§ **TASK TO COMPLETE**
Arrange all the items below as a numbered list, leaving out any blank lines.

§ **RECORD LIST**
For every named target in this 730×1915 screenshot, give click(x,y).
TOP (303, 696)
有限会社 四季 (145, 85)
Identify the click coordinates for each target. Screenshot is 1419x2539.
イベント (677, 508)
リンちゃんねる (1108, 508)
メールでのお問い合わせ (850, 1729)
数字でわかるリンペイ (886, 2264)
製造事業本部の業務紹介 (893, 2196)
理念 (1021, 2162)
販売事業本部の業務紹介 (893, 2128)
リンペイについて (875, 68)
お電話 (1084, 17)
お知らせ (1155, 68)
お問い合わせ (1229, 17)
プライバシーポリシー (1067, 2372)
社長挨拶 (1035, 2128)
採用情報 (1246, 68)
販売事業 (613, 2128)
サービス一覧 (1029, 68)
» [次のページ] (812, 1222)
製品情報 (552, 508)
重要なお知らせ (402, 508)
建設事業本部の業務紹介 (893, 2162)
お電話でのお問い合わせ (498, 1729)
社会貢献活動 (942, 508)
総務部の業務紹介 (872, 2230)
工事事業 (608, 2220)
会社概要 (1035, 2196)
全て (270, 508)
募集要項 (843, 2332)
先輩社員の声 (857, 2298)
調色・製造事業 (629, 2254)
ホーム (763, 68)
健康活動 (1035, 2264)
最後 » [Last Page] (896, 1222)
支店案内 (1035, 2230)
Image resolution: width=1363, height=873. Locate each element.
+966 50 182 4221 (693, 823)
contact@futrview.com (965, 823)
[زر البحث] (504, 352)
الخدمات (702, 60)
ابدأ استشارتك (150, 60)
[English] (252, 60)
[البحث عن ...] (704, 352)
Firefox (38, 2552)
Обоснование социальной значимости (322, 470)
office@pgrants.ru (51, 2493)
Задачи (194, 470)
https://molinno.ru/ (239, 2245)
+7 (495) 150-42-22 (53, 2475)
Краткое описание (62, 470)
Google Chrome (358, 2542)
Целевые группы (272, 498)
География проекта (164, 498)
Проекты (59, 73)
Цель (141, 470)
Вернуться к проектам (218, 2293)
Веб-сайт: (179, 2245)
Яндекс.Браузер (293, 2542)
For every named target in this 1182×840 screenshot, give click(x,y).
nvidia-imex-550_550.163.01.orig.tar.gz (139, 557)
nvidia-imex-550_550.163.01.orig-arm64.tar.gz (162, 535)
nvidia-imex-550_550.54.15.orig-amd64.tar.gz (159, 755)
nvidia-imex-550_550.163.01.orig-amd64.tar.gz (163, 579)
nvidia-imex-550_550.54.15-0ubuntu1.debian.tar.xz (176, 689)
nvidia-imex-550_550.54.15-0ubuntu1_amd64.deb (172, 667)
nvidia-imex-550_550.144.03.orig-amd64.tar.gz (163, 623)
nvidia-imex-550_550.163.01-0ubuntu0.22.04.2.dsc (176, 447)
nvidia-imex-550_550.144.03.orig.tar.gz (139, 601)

§ **ANSWER TO THIS PROBLEM**
1. For every named target in this 730×1915 screenshot, give click(x,y).
2. TOP (303, 696)
3. 有限会社 四季 (145, 85)
4. Identify the click coordinates for each target. Screenshot is 1419x2539.
5. イベント (677, 508)
6. リンちゃんねる (1108, 508)
7. メールでのお問い合わせ (850, 1729)
8. 数字でわかるリンペイ (886, 2264)
9. 製造事業本部の業務紹介 (893, 2196)
10. 理念 (1021, 2162)
11. 販売事業本部の業務紹介 (893, 2128)
12. リンペイについて (875, 68)
13. お電話 (1084, 17)
14. お知らせ (1155, 68)
15. お問い合わせ (1229, 17)
16. プライバシーポリシー (1067, 2372)
17. 社長挨拶 (1035, 2128)
18. 採用情報 (1246, 68)
19. 販売事業 (613, 2128)
20. サービス一覧 (1029, 68)
21. » [次のページ] (812, 1222)
22. 製品情報 (552, 508)
23. 重要なお知らせ (402, 508)
24. 建設事業本部の業務紹介 (893, 2162)
25. お電話でのお問い合わせ (498, 1729)
26. 社会貢献活動 (942, 508)
27. 総務部の業務紹介 (872, 2230)
28. 工事事業 (608, 2220)
29. 会社概要 (1035, 2196)
30. 全て (270, 508)
31. 募集要項 (843, 2332)
32. 先輩社員の声 (857, 2298)
33. 調色・製造事業 (629, 2254)
34. ホーム (763, 68)
35. 健康活動 (1035, 2264)
36. 最後 » [Last Page] (896, 1222)
37. 支店案内 (1035, 2230)
38. Image resolution: width=1363, height=873. Locate each element.
39. +966 50 182 4221 (693, 823)
40. contact@futrview.com (965, 823)
41. [زر البحث] (504, 352)
42. الخدمات (702, 60)
43. ابدأ استشارتك (150, 60)
44. [English] (252, 60)
45. [البحث عن ...] (704, 352)
46. Firefox (38, 2552)
47. Обоснование социальной значимости (322, 470)
48. office@pgrants.ru (51, 2493)
49. Задачи (194, 470)
50. https://molinno.ru/ (239, 2245)
51. +7 (495) 150-42-22 (53, 2475)
52. Краткое описание (62, 470)
53. Google Chrome (358, 2542)
54. Целевые группы (272, 498)
55. География проекта (164, 498)
56. Проекты (59, 73)
57. Цель (141, 470)
58. Вернуться к проектам (218, 2293)
59. Веб-сайт: (179, 2245)
60. Яндекс.Браузер (293, 2542)
61. For every named target in this 1182×840 screenshot, give click(x,y).
62. nvidia-imex-550_550.163.01.orig.tar.gz (139, 557)
63. nvidia-imex-550_550.163.01.orig-arm64.tar.gz (162, 535)
64. nvidia-imex-550_550.54.15.orig-amd64.tar.gz (159, 755)
65. nvidia-imex-550_550.163.01.orig-amd64.tar.gz (163, 579)
66. nvidia-imex-550_550.54.15-0ubuntu1.debian.tar.xz (176, 689)
67. nvidia-imex-550_550.54.15-0ubuntu1_amd64.deb (172, 667)
68. nvidia-imex-550_550.144.03.orig-amd64.tar.gz (163, 623)
69. nvidia-imex-550_550.163.01-0ubuntu0.22.04.2.dsc (176, 447)
70. nvidia-imex-550_550.144.03.orig.tar.gz (139, 601)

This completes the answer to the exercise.